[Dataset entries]
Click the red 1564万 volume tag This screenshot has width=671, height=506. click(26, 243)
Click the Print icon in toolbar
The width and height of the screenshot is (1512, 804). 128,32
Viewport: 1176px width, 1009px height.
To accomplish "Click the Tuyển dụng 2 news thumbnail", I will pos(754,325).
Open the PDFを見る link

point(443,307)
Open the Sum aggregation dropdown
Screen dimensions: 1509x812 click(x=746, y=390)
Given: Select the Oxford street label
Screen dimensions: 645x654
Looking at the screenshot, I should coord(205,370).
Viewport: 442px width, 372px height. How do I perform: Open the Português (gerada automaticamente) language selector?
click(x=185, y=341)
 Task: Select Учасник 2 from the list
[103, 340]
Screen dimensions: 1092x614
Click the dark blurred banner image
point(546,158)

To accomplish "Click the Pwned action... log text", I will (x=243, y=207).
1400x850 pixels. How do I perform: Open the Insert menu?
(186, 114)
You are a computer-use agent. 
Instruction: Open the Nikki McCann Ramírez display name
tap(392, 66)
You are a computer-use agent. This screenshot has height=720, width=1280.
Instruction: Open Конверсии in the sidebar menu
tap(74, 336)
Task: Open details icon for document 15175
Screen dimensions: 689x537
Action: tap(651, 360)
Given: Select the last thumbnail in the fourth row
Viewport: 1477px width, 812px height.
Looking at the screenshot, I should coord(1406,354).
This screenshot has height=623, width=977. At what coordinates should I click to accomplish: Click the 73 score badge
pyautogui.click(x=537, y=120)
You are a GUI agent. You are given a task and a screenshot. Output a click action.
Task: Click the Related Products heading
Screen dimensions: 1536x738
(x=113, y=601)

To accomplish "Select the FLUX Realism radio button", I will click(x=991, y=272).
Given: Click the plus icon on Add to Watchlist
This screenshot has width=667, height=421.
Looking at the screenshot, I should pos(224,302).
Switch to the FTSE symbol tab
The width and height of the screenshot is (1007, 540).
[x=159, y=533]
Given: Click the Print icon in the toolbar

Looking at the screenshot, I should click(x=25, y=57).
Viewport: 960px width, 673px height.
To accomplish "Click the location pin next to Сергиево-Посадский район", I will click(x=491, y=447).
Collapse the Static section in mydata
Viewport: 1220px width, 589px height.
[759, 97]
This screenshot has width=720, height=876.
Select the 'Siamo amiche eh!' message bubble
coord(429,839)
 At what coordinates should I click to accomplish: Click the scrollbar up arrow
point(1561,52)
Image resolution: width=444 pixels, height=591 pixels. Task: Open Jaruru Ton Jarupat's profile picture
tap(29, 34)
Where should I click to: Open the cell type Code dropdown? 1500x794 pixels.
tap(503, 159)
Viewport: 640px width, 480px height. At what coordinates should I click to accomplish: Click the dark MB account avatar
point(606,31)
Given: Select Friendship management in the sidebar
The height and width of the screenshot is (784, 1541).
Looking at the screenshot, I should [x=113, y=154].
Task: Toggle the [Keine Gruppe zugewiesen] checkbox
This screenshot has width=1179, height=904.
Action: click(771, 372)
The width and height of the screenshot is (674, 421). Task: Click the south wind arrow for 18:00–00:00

* [Requirement] None of the records may be skipped; each is to be repeated exactly.

* [Exercise response]
Click the red 1564万 volume tag This screenshot has width=671, height=506. click(26, 243)
Click the Print icon in toolbar
The width and height of the screenshot is (1512, 804). 128,32
Viewport: 1176px width, 1009px height.
To accomplish "Click the Tuyển dụng 2 news thumbnail", I will pos(754,325).
Open the PDFを見る link

point(443,307)
Open the Sum aggregation dropdown
Screen dimensions: 1509x812 click(x=746, y=390)
Given: Select the Oxford street label
Screen dimensions: 645x654
Looking at the screenshot, I should coord(205,370).
Viewport: 442px width, 372px height. How do I perform: Open the Português (gerada automaticamente) language selector?
click(x=185, y=341)
 Task: Select Учасник 2 from the list
[103, 340]
Screen dimensions: 1092x614
Click the dark blurred banner image
point(546,158)

To accomplish "Click the Pwned action... log text", I will (x=243, y=207).
1400x850 pixels. How do I perform: Open the Insert menu?
(186, 114)
You are a computer-use agent. 
Instruction: Open the Nikki McCann Ramírez display name
tap(392, 66)
You are a computer-use agent. This screenshot has height=720, width=1280.
Instruction: Open Конверсии in the sidebar menu
tap(74, 336)
Task: Open details icon for document 15175
Screen dimensions: 689x537
Action: tap(651, 360)
Given: Select the last thumbnail in the fourth row
Viewport: 1477px width, 812px height.
Looking at the screenshot, I should coord(1406,354).
This screenshot has height=623, width=977. At what coordinates should I click to accomplish: Click the 73 score badge
pyautogui.click(x=537, y=120)
You are a GUI agent. You are given a task and a screenshot. Output a click action.
Task: Click the Related Products heading
Screen dimensions: 1536x738
(x=113, y=601)

To accomplish "Select the FLUX Realism radio button", I will click(x=991, y=272).
Given: Click the plus icon on Add to Watchlist
This screenshot has width=667, height=421.
Looking at the screenshot, I should pos(224,302).
Switch to the FTSE symbol tab
The width and height of the screenshot is (1007, 540).
[x=159, y=533]
Given: Click the Print icon in the toolbar

Looking at the screenshot, I should click(x=25, y=57).
Viewport: 960px width, 673px height.
To accomplish "Click the location pin next to Сергиево-Посадский район", I will click(x=491, y=447).
Collapse the Static section in mydata
Viewport: 1220px width, 589px height.
[759, 97]
This screenshot has width=720, height=876.
Select the 'Siamo amiche eh!' message bubble
coord(429,839)
 At what coordinates should I click to accomplish: Click the scrollbar up arrow
point(1561,52)
Image resolution: width=444 pixels, height=591 pixels. Task: Open Jaruru Ton Jarupat's profile picture
tap(29, 34)
Where should I click to: Open the cell type Code dropdown? 1500x794 pixels.
tap(503, 159)
Viewport: 640px width, 480px height. At what coordinates should I click to accomplish: Click the dark MB account avatar
point(606,31)
Given: Select Friendship management in the sidebar
The height and width of the screenshot is (784, 1541).
Looking at the screenshot, I should [x=113, y=154].
Task: Toggle the [Keine Gruppe zugewiesen] checkbox
This screenshot has width=1179, height=904.
Action: click(771, 372)
The width and height of the screenshot is (674, 421). Task: Click the south wind arrow for 18:00–00:00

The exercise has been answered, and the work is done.